State releases first water quality data, drastically lowers health goal for GenX

SOUTHEASTERN NORTH CAROLINA (WECT) - State officials have released the first results of water quality samples and an updated preliminary health assessment for concentrations of the unregulated compound GenX in drinking water.

On June 12, the NC Department of Health and Human Services shared a preliminary health protective level of 70,909 parts per trillion for GenX, more than 100 times greater than the average concentration of 631 parts per trillion found in the Cape Fear River in samples taken in 2013-14 by researchers measuring for the chemical. As such, officials stated the 631 ppt "would be expected to pose a low risk to human health," based on calculations used to determine the 70,909 parts per trillion figure.

On Friday, DHHS released an updated health goal, which is described as a non-regulatory, non-enforceable level of contamination below which no adverse health effects would be expected over a lifetime of exposure, to 140 ppt -- more than 4.5 times the 2013-14 average concentration of 631 ppt, and more than 500 times the initial health protective level of 70,909 ppt issued last month.
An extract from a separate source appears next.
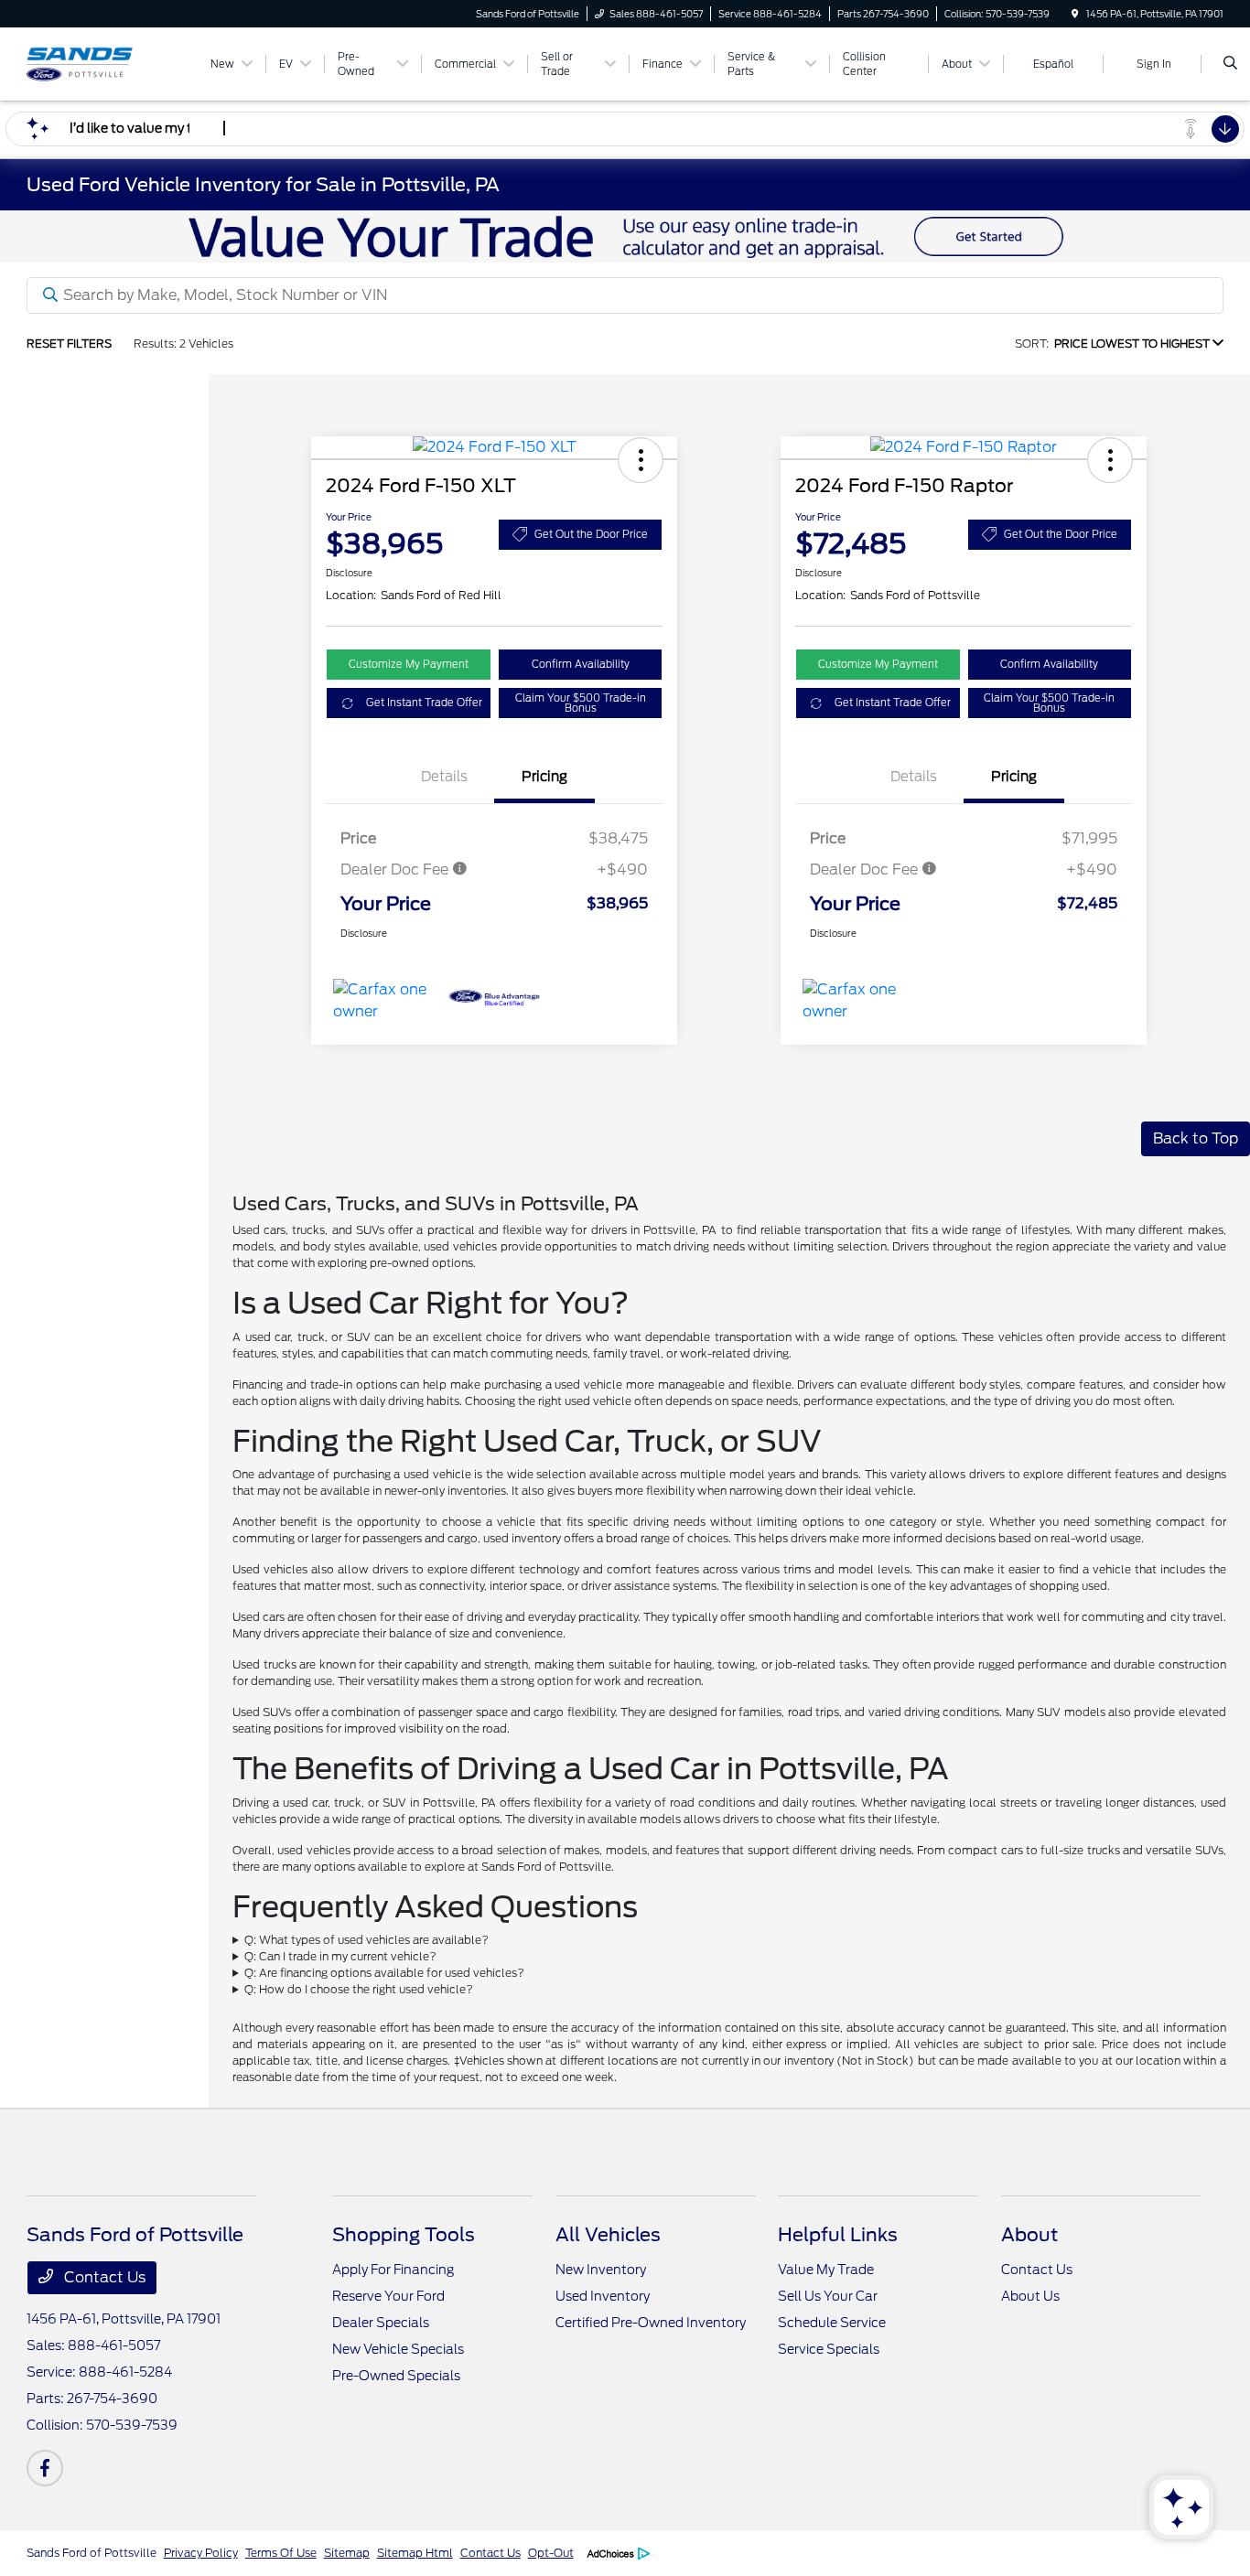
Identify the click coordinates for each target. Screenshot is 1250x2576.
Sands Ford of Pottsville (91, 2553)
State regulators collected samples at 13 sites in the Wilmington and Fayetteville areas between June 19 and July 6. Results show higher concentrations near the point where Chemours' Fayetteville manufacturing facility was discharging GenX into the Cape Fear River, and much lower concentrations at the public water supply systems near the facility and 70 miles downstream in the Wilmington area.

As shown in the figure above, the concentration of GenX in Cape Fear Public Utility Authority's finished water on June 22, one day after Chemours stopped some of the GenX discharge into the river, was 1100 ppt in the sample analyzed by Test America (a lab under contract to Chemours), and 726 ppt in the sample analyzed by the EPA lab -- nearly eight times and just over five times, respectively, of the newly set health goal of 140 ppt. That number decreased to non-detectable and 87 ppt, respectively, in the July 6 sample. Finished water in both Brunswick and Pender counties followed a similar trend.

"Our goal is to protect the safety and health of all North Carolinians," said Mandy Cohen, secretary of the DHHS. "We are working closely with our partners at the Department of Environmental Quality to understand and communicate information in a timely manner, to help those impacted."

A statement from the office of New Hanover County Health Director Phillip Tarte mentioned optimism and a need to do more.

"The data from the state shows that the level of GenX in our water is substantially trending downward, and it is less than what was observed in the 2013 study," the statement read. "More research has to be done by the state and by the EPA on the human health effects, and more must be done to stop the discharge of any and all unregulated compounds into the Cape Fear River."

Six other perfluoroalkyl ether carboxylic acids (PFECAs) structurally similar to GenX were not included in the data released on Friday. In a Cape Fear Public Utility Authority study, several of those PFECAs exhibited peak areas two to 113 times greater than GenX.